Many of the world’s largest pharmaceutical companies, including Pfizer, Merck, and GlaxoSmithKline, are headquarters in the United States and Europe. Despite having solid reputations and a significant presence in the West, these companies rely on active pharmaceutical ingredients (APIs)from manufacturers across the globe, particularly China and India. Until March 2020, the life science supply chain was experiencing minimal roadblocks transporting raw ingredients to the lab and finished pharmaceutical products to wholesale distributors. However, a once-in-a-century pandemic and over reliance on just-in-time procurement revealed the fragility of the U.S. drug supply chain. Health Systems are now finding that dozens of life-saving medications are in short supply, forcing healthcare providers to scramble to find effective alternatives.
Clearly, action is required to ensure patients get the drugs they need and that hospitals and pharmacies remain stocked up and ready to serve their patients. But what is the outlook for the future of the life science supply chain?
Rapid Change in the Life Sciences Supply Chain
Relying on the East for APIs is nothing new, but it’s also not as old as you might think. Up until the 1990s, around 90% of API manufacturing took place in Japan, Europe, and the United States. Today, approximately 40% of APIs come from manufacturers in China — a profound change in just a few short decades.
The current pandemic situation shows just how quickly things can change. The SARS-CoV-2 virus sent a shock throughout international trading channels faster than perhaps anything in history.
Healthcare systems worldwide had to make tough decisions to ensure they had the facilities to deal with patients potentially struggling with respiratory issues and needing ventilators and ICU beds. The focus on other illnesses dropped, yet people with those illnesses still needed treatment, care, and medicine, which was suddenly much harder to obtain.
The sudden reduction in channels through which to get specific drugs or their bioequivalent is not a new problem, but this is the first time it has occurred on such an international level.
Currently, shortages are affecting patients who need digoxin injections to treat specific heart conditions as the raw ingredients are in short supply, thanks to supply chain breakdowns. Some patients suffering from rheumatoid and musculoskeletal diseases (RMD) are waiting for their next anti-inflammatory infusion as ant-inflammatory agents are being used to treat Covid-19 patients.
The U.S. has over 190 medications directly or inadvertently impacted by the pandemic and related supply chain issues.
The Problem with Globalization
There’s no inherent issue with becoming a global pharmaceutical marketplace. Utilizing sources worldwide helps pharmaceutical manufacturers and wholesalers manage costs and provide the best products to pharmacies and hospitals. Problems start when pharmaceutical companies and wholesale pharmacy suppliers rely on a single source for their active ingredients.

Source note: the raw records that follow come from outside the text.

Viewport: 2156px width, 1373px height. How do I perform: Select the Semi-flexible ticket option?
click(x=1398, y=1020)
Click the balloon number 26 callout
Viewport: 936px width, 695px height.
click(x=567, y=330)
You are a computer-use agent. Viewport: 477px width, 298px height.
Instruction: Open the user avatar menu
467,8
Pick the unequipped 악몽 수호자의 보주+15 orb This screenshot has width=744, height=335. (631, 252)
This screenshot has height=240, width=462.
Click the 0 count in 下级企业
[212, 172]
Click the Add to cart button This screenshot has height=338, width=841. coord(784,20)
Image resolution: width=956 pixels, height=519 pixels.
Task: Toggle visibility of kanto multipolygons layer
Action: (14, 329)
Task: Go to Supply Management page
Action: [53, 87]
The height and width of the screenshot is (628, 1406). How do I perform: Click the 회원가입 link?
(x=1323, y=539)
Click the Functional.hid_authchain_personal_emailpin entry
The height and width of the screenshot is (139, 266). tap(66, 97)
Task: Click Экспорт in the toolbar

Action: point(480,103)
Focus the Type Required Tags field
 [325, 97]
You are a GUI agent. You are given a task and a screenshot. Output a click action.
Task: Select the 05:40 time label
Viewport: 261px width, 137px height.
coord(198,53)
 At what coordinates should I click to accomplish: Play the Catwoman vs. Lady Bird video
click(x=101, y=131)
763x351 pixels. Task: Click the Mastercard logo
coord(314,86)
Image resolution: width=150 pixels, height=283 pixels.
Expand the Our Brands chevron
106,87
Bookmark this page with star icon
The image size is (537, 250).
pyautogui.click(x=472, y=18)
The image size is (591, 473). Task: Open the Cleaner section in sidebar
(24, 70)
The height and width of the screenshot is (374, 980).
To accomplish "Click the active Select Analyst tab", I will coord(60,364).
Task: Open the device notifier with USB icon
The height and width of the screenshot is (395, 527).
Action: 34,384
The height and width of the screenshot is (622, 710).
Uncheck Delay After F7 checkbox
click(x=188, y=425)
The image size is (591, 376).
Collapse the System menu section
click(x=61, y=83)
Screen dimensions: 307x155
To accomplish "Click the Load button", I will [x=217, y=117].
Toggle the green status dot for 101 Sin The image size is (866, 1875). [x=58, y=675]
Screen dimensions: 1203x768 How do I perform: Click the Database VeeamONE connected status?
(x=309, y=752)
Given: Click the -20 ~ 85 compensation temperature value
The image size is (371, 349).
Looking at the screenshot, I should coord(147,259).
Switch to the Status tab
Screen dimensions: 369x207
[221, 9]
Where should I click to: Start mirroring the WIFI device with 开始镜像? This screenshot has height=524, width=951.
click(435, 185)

Relationships between America and China are not always amicable. What happens when politics outweighs business and healthcare requirements? It’s not unheard of for a country to ban exports of a particular chemical used in pharmaceuticals. Early in the pandemic, the U.K. and India banned the export of hydroxychloroquine, a medicine used to treat or prevent malaria. Many across the globe were touting it as a “miracle drug” for Covid-19 leading to threats and concerns over countries hoarding potential pandemic beaters.
Currently, the U.S.-China relations in terms of the healthcare supply chain are clarified via the title of last March’s bill: “Protecting Our Pharmaceutical Supply Chain from China Act of 2020.” This bill offers tax incentives to companies willing to focus on domestic drug manufacturing, and it goes so far as to prohibit the purchase of certain Chinese ingredients.
Combine these socioeconomic and political issues with the supply chain issues due to supply shortages, and it’s a worrying time for anyone working in life sciences.
Fixing the Future -Ways to Support the Supply Chain
One of the emerging trends across pharmaceutical companies is the willingness to outsource aspects of the supply chain to experts. In 2020, the global third-party logistics (3PL) market for biopharmaceuticals was estimated at $94.4 billion. Grand View Research estimates a 5.6% growth year over year until at least 2028, driven, in part, by the absolute necessity to build resilience across the supply chain.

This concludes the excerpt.